■ What to do ■
[A] Edit the passage of the internship guide from "With more new" to "while an intern." so that "temporary position" becomes "short-term role".
[B] Carry on writing the internship guide, picking up after its last sentence.

■ Extract provided ■

###

In any competitive industry, internship opportunities will pop up.

With more new graduates entering the market each year than open positions for them to fill, internships offer another route for graduate job seekers to demonstrate their worth.

They also give new graduates a great chance to gain experience and develop skills.

Taking an internship in your chosen field is often a far better idea than waiting around for the right graduate job to open.

An internship is a temporary position, and is not something you should pursue too many times. For that reason it’s essential to find the right internship for you, and to get the best possible experience while an intern.

When starting out as an intern, it’s vital to come prepared.

Here’s our guide to making the most of internship opportunities, from how they work and how to apply for them to why they they can be good for your career.

How do internships work?

Often aiming to provide a connection between theoretical knowledge and the real world of work, internships are temporary positions designed to help the intern develop professionally while making a real contribution to a company. 

  • Internships last for anything between 6 weeks and 12 months, with 3 to 6 months the norm 

  • Some internships are paid while others are not (this often depends on local customs and regulations)

  • Some are full-time positions and others only part-time

Internships will commonly involve elements of tutoring and supervision from the side of the employer, and typically involve tasks that are similar or connected to the requirements of entry-level roles. 

A supervisor will often be specifically assigned to an intern, designating an intern’s specific work tasks and providing an evaluation of their overall contribution.

###

■ Listed records ■
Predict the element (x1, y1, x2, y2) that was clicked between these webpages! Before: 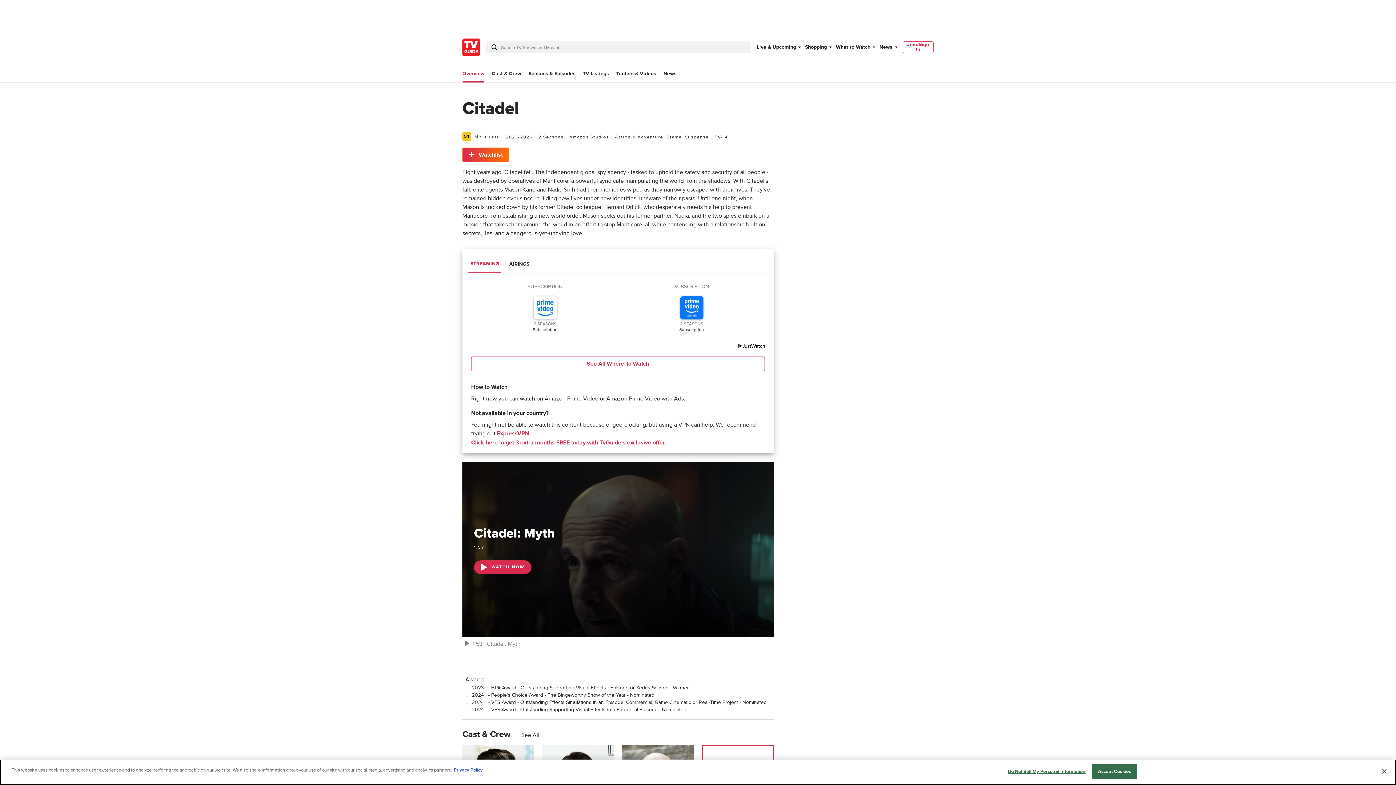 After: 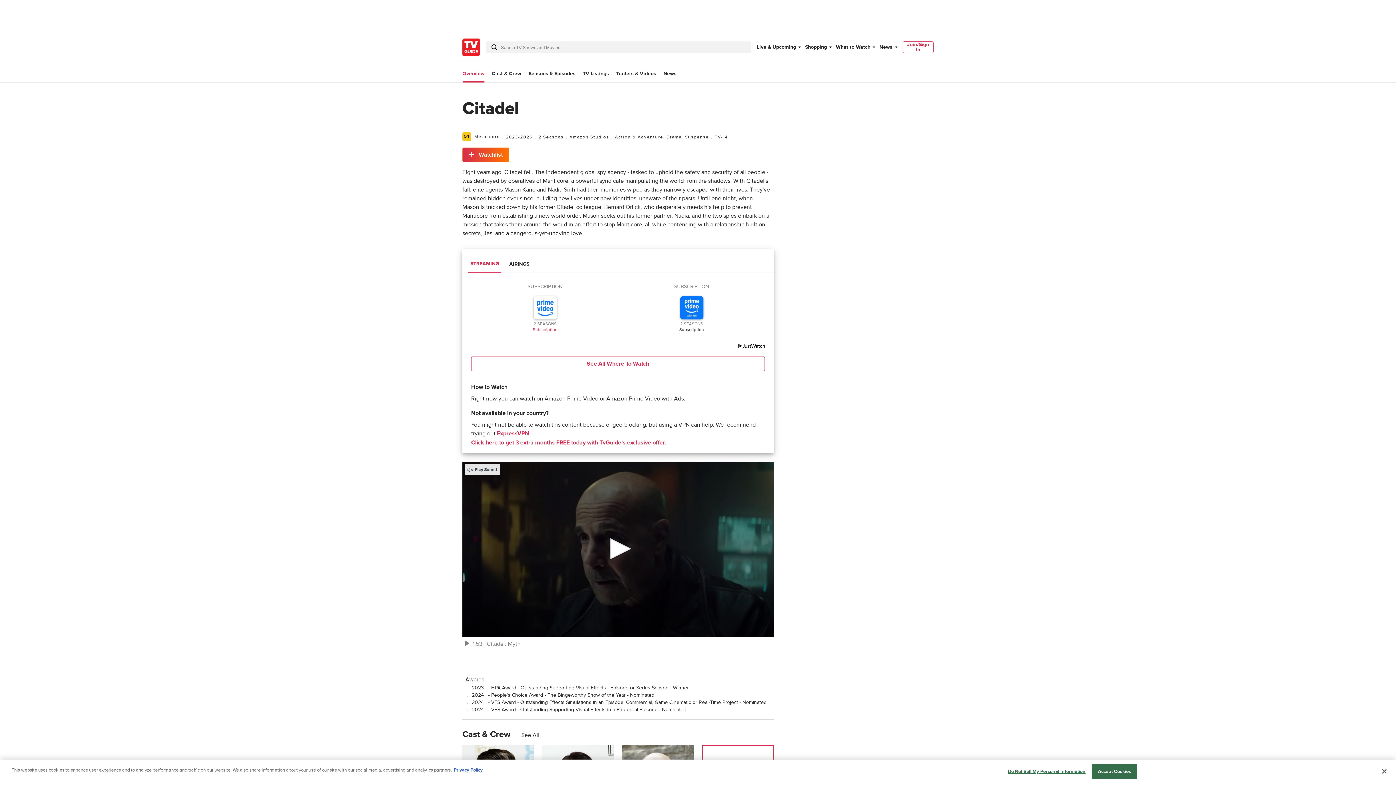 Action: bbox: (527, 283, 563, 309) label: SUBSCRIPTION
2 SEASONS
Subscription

###

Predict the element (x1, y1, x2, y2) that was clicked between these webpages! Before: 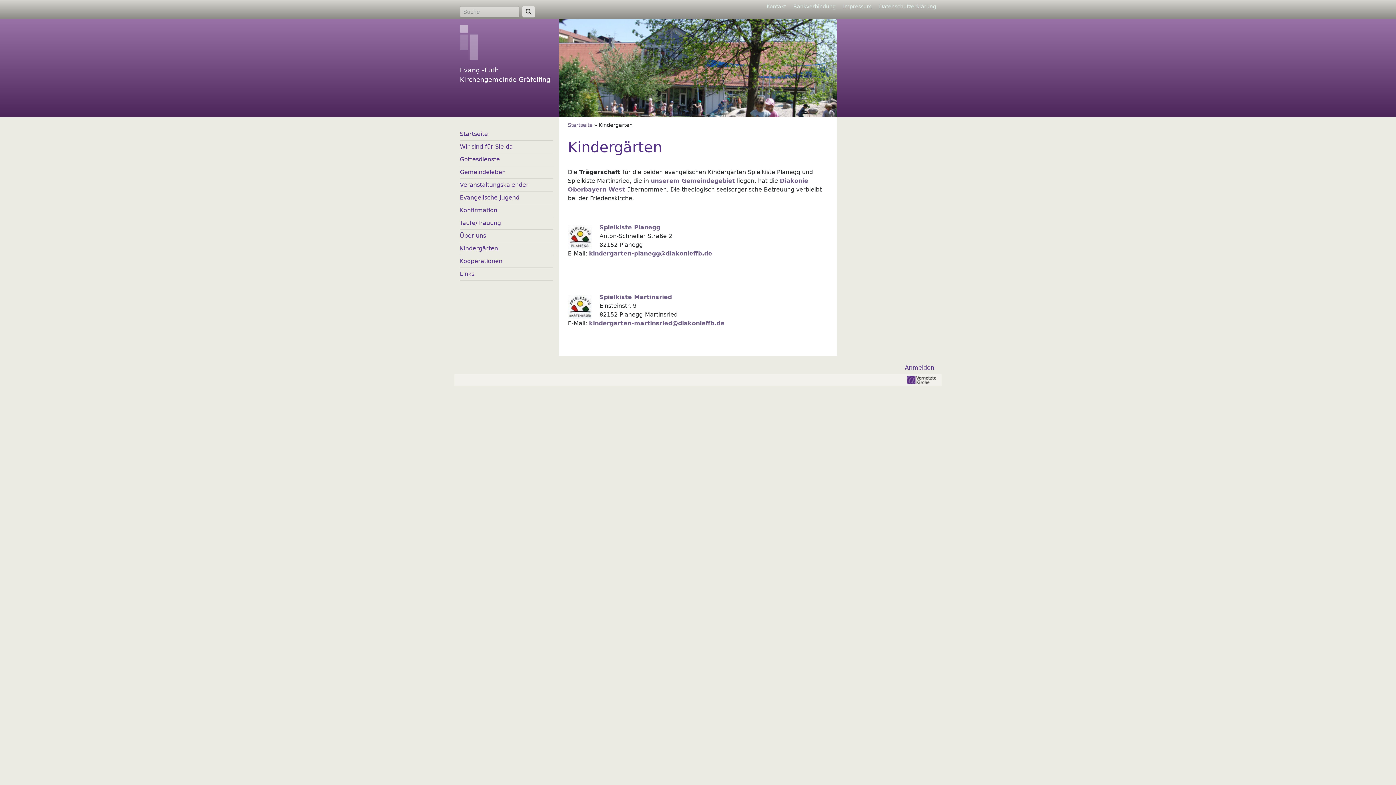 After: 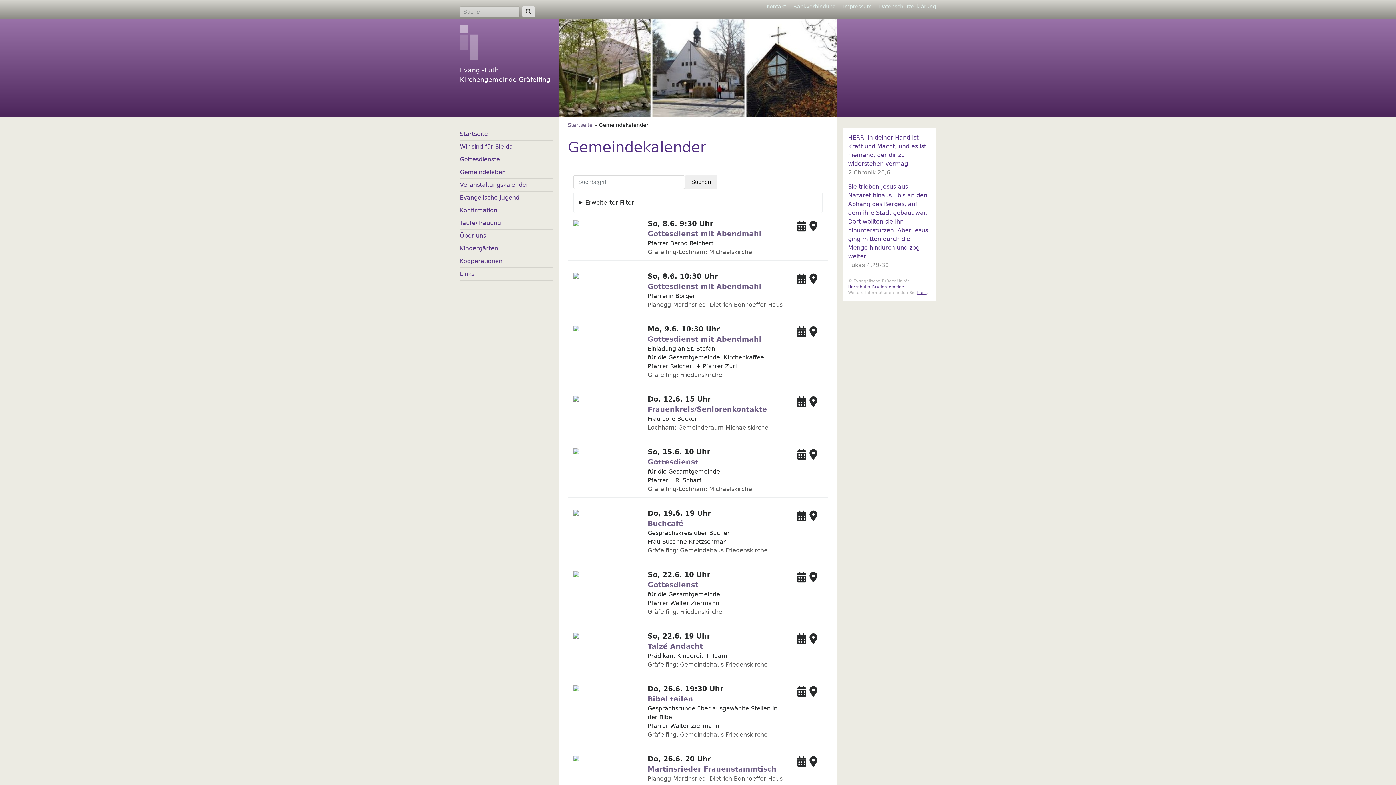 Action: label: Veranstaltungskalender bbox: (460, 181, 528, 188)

###

■ Answers to the problems ■
[A]
With more new graduates entering the market each year than open positions for them to fill, internships offer another route for graduate job seekers to demonstrate their worth.

They also give new graduates a great chance to gain experience and develop skills.

Taking an internship in your chosen field is often a far better idea than waiting around for the right graduate job to open.

An internship is a short-term role, and is not something you should pursue too many times. For that reason it’s essential to find the right internship for you, and to get the best possible experience while an intern.

[B]
Why should you do an internship?

Gain experience and develop your skills

An internship offers the opportunity to put to the test the knowledge acquired in the classroom, and to apply the skills you’ve learned to real tasks and projects. 

On-the-job experience can be as valuable as anything learned in your studies. After all, you cannot really understand what a job is all about until you have worked in that environment. 

Internships are great opportunities to speak directly to people who have experience in the role you aspire to. Their knowledge of the job and working environment will give you a greater understanding of what it’s all about and what you need to do to progress.

Expand your network and make an impression

Unlike a graduate programme, employment is not guaranteed upon completion of an internship.

If your internship doesn’t result in a solid job offer, you will have at least expanded your network and had the chance to make a good impression on the company. This good work will serve you well in the future. 

However, it is common for employers to offer the best interns a permanent, paid position at the end of their time. The prospect of hiring ex-interns is appealing to employers as these graduates already understand the company and the job they will be doing. 

Get to know the industry

Your career aspirations may change when you’re faced with the true realities of a role. 

Internships can, therefore, be used as a ‘try before you buy’ option prior to embarking on a career. An internship will help to confirm if this is what you want to do in the long term.

How to apply for an internship

Decide what you want to do

The first thing you have to do is ask yourself what industry you want to work in. Depending on what you studied, this might be a pretty open field.

Make a list of possible companies in the sector and try searching online for others that you might not have heard of before. 

Contact your school’s career centre, as they usually have agreements with companies for internship opportunities. Even if you can’t find a job through the career centre, they often offer guidance on where to look, how to prepare for an interview, and how to write a CV and cover letter.

Know where to look

Online job portals such as Graduateland specialize in connecting students and new graduates to prospective employers, and have a huge number and wide variety of internships posted regularly.

As a part of your research into what industries and companies interest you most, check company websites and industry-specific job portals.

If you are enthusiastic to work for a particular company, just get in touch with their HR department or respond to their invitation for speculative applications. You’ve got nothing to lose.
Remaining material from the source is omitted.